Na Majdanie Niezależności powiewały czarno-czerwone flagi "Prawego Sektora" oraz niebieskie "Swobody". Płonęły pochodnie, odśpiewano hymn Ukrainy, wznoszono okrzyki ku czci Stepana Bandery.

Przemawiający podkreślali jego zasługi dla budzenia narodowych uczuć Ukraińców.
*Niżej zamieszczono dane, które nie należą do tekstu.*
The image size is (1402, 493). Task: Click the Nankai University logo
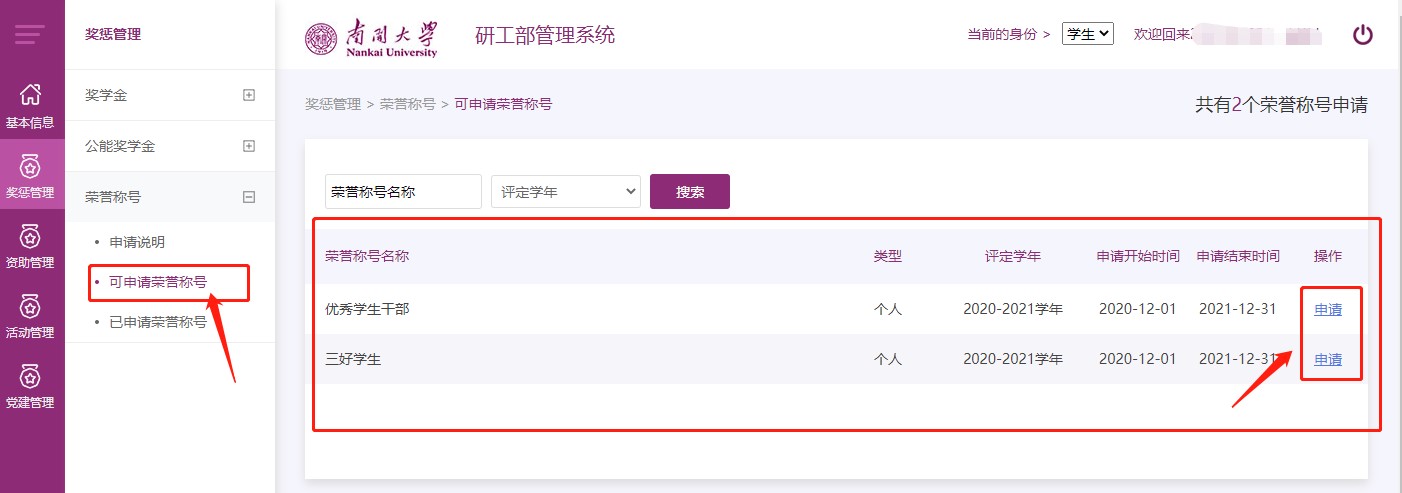pyautogui.click(x=371, y=38)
Szef partii "Swoboda" Oleh Tiahnybok mówił odwołując się do wskazań Bandery: Z Moskwą nie można się dogadywać, z Moskwą nie ma o czym rozmawiać. Bez względu na to, jaka w Moskwie rządzi władza, to oni zawsze będą traktowali Ukrainę, jako dodatek do Rosji, a z Ukraińców będą chcieli zrobić niewolników.

Reklama

Mówcy odwoływali się także do doświadczeń wojny w Donbasie i do udziału w oporze przeciw prorosyjskim separatystom członków "Prawego Sektora" i "Swobody". Dania Kamliuk występująca w imieniu ochotniczych batalionów mówiła: Dzięki naszym dowódcom, dzięki walce naszych współbraci powstrzymaliśmy moskiewską nawałę.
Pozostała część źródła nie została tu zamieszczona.